### SOURCE MATERIAL
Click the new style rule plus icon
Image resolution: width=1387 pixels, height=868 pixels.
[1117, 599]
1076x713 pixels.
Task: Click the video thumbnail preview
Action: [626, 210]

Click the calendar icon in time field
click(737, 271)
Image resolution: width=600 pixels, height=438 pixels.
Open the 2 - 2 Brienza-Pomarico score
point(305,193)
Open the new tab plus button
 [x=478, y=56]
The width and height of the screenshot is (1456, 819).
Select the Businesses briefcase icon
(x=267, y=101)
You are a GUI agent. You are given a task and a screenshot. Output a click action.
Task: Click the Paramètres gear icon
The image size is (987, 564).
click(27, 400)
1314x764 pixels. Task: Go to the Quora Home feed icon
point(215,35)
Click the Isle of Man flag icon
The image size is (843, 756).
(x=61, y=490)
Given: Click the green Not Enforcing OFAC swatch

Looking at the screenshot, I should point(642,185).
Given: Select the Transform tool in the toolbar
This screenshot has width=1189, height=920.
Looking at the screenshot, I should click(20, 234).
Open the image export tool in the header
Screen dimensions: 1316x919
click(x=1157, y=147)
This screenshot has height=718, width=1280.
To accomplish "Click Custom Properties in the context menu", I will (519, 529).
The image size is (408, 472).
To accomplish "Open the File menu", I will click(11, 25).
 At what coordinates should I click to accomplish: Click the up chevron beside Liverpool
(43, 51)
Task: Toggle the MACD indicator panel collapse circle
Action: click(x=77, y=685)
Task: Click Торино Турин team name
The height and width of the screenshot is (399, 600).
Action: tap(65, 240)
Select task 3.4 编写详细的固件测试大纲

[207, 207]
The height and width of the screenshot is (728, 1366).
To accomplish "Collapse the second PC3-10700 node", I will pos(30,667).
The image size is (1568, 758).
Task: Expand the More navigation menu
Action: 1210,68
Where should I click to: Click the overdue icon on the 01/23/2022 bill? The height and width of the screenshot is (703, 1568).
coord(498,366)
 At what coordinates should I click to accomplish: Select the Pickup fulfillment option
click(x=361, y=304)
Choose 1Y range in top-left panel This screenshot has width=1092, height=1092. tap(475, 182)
######
PROBLEM TO WORK ON
Copy out the entries from the line holding "Given: Click the" through the line holding "will click(11, 25).", inclusive, unchanged.

SOLUTION BELOW
Given: Click the green Not Enforcing OFAC swatch

Looking at the screenshot, I should point(642,185).
Given: Select the Transform tool in the toolbar
This screenshot has width=1189, height=920.
Looking at the screenshot, I should click(20, 234).
Open the image export tool in the header
Screen dimensions: 1316x919
click(x=1157, y=147)
This screenshot has height=718, width=1280.
To accomplish "Click Custom Properties in the context menu", I will (519, 529).
The image size is (408, 472).
To accomplish "Open the File menu", I will click(11, 25).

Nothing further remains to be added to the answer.